The German musician, a native of Leipzig, offered a familiar but unhackneyed program that satisfied through its variety. Its mellow conclusion was Haydn’s “Surprise” Symphony, given a bright, thoroughly detailed and fluent reading by the game players of the orchestra, who seemed to be enjoying this experience as much as the listeners.
Pommer provided a well-guided tour of the work’s colorful musical scenario. Tempos flowed naturally, unstraitjacketed; orchestral balances maintained equilibrium--string and winds complementing each other effortlessly.

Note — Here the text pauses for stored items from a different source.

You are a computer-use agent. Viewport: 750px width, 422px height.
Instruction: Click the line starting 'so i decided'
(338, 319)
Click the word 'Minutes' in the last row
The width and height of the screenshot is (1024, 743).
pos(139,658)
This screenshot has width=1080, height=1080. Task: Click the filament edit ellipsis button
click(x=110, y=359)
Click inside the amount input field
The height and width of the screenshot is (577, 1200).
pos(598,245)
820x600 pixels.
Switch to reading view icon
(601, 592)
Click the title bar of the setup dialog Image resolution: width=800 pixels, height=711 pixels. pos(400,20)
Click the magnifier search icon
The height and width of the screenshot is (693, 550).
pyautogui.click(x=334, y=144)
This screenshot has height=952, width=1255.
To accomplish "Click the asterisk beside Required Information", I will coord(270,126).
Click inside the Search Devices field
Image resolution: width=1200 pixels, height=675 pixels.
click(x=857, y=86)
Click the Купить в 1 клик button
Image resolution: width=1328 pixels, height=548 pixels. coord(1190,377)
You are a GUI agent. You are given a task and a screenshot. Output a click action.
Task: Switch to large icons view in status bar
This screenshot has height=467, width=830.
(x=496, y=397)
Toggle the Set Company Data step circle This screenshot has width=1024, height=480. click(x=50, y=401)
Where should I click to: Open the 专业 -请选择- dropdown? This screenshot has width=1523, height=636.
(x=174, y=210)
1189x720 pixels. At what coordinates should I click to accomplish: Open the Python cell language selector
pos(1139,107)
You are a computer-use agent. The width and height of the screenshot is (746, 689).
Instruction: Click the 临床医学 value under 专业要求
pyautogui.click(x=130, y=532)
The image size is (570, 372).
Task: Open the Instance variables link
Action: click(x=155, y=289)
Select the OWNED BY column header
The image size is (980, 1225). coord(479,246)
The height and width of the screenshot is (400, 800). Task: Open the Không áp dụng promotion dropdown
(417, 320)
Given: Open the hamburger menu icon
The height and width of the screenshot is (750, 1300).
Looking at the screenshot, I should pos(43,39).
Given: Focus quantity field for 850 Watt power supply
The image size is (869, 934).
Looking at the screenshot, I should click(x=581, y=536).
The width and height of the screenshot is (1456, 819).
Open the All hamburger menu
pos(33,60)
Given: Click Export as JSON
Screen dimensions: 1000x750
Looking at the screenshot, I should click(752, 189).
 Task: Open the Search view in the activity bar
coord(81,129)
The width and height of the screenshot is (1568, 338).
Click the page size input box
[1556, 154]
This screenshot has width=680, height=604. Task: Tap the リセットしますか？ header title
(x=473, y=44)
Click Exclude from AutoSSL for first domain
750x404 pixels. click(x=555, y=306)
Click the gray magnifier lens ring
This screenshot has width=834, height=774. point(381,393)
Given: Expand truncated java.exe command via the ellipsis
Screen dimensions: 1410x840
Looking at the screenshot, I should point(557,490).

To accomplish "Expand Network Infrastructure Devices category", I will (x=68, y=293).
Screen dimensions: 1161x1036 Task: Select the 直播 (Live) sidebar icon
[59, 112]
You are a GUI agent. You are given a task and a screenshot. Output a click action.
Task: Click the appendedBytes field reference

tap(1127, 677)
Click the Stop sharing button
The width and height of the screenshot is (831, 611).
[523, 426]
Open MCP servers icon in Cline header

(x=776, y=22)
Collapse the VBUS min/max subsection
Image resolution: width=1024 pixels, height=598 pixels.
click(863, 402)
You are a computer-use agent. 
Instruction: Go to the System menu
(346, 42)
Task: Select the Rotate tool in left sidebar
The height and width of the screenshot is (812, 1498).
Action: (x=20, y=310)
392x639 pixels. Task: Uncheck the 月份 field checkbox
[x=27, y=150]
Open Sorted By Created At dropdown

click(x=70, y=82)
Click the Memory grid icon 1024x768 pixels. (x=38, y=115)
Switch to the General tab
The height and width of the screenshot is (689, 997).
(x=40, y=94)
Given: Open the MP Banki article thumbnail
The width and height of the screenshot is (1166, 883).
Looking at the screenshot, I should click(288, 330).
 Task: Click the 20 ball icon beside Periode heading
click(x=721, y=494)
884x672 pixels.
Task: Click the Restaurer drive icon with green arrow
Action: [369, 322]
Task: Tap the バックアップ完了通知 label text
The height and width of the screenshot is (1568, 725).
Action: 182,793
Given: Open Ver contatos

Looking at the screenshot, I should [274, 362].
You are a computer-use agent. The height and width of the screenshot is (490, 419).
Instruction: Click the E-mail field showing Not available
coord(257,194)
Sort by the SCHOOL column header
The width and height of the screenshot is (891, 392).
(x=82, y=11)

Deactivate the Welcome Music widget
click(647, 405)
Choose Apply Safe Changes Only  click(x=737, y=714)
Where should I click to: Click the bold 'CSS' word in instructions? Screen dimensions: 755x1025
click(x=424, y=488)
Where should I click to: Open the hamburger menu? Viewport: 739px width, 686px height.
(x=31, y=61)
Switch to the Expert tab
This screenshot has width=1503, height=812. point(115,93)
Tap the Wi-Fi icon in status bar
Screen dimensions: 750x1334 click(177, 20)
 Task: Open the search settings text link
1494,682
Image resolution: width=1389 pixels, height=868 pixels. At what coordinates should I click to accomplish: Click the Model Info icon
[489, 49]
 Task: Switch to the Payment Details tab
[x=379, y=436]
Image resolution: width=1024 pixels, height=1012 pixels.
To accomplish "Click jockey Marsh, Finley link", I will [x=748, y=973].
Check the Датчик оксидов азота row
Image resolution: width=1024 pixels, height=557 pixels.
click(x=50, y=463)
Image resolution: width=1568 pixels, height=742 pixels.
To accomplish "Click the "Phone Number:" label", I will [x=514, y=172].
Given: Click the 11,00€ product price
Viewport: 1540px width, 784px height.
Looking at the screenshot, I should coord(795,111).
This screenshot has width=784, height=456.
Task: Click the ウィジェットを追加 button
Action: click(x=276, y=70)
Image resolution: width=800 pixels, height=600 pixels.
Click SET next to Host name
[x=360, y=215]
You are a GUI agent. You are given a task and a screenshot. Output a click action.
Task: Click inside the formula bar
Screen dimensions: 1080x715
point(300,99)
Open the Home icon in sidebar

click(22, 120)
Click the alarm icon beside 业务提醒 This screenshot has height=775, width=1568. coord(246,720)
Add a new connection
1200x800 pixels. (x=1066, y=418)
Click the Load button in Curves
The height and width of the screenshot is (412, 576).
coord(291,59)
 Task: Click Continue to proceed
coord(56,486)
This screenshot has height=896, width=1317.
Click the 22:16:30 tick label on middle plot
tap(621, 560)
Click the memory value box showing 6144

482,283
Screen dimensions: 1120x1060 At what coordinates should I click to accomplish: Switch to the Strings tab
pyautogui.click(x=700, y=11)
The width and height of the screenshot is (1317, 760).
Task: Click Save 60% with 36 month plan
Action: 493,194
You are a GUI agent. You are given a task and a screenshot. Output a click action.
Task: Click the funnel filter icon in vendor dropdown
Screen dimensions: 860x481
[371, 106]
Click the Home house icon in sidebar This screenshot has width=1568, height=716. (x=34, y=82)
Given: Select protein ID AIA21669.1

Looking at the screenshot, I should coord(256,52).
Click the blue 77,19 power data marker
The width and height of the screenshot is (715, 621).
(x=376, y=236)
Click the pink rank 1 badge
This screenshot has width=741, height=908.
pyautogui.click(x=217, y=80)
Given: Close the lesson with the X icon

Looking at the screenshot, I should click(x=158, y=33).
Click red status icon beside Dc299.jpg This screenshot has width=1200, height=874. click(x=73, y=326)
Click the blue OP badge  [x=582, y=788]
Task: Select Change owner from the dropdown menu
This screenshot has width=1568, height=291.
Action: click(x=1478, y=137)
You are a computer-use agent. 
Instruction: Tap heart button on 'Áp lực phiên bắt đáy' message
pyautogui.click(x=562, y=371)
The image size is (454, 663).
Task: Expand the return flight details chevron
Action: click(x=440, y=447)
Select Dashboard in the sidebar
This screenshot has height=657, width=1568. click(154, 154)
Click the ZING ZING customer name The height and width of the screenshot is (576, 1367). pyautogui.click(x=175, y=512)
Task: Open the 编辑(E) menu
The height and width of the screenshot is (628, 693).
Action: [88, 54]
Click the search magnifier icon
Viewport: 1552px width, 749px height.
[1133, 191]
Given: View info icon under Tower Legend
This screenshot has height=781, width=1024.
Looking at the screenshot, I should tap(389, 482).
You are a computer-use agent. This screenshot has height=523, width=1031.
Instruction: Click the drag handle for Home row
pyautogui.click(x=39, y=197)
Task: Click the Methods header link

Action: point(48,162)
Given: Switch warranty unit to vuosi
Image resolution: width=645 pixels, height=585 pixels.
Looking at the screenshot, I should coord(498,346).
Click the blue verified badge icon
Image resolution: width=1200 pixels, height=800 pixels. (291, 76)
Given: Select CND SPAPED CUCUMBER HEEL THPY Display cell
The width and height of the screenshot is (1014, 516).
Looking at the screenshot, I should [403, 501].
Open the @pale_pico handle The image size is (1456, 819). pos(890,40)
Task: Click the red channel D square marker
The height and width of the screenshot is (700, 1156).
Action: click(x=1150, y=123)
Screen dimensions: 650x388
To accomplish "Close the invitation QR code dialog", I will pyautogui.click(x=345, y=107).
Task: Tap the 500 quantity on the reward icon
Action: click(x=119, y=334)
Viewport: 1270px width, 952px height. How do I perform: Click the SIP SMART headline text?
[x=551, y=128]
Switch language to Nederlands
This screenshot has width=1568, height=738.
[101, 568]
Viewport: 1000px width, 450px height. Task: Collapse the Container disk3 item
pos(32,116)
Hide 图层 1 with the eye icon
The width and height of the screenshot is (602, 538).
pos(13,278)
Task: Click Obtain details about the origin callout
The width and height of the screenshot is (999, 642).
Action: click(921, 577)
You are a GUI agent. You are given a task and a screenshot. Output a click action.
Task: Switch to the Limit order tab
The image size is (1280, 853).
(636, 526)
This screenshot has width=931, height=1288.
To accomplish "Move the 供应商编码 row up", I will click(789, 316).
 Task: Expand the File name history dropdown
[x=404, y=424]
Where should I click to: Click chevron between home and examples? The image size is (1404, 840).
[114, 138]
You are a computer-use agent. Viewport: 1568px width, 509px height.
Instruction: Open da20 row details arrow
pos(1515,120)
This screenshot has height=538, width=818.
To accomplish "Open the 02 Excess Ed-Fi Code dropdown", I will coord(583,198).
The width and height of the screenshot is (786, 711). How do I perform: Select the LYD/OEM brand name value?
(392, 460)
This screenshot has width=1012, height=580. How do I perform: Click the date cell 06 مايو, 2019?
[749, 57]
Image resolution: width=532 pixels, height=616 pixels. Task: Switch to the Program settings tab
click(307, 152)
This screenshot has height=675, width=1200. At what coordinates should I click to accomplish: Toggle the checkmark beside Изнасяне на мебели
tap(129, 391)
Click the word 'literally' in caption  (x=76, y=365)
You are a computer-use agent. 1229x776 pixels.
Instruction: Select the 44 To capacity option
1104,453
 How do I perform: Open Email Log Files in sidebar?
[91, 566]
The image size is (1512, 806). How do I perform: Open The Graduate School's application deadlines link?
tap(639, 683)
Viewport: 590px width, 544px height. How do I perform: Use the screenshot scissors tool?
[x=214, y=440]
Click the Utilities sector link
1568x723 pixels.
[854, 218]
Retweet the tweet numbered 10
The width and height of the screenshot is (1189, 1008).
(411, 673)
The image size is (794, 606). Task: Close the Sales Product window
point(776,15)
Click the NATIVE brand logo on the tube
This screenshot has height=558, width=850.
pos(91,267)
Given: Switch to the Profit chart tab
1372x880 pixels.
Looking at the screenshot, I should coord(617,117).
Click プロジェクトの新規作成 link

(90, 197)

The Menuetto had an elegant bumptiousness. And, at the “surprise” chord in the Andante, Pommer shared a conspiratorial smile with the audience. Charming.
Handsome playing characterized the entire performance. At the beginning, there was Handel’s “Royal Fireworks” music in all its bright display, crisp stylishness and perfectly balanced instrumentalism. After intermission, Pommer led a lush and gorgeous revival of Elgar’s sentiment-drenched Serenade for Strings.
Surprisingly, then, the one sagging place in this program was in what is perhaps Mozart’s most beloved of piano concertos, No. 23 in A, wherein Angela Hewitt was the pedestrian soloist.
The Canadian pianist makes all the right musical gestures without the expected musical results. She is good, competent, efficient, but she is uninspired. This vehicle suffered from flat tires and traveled nowhere.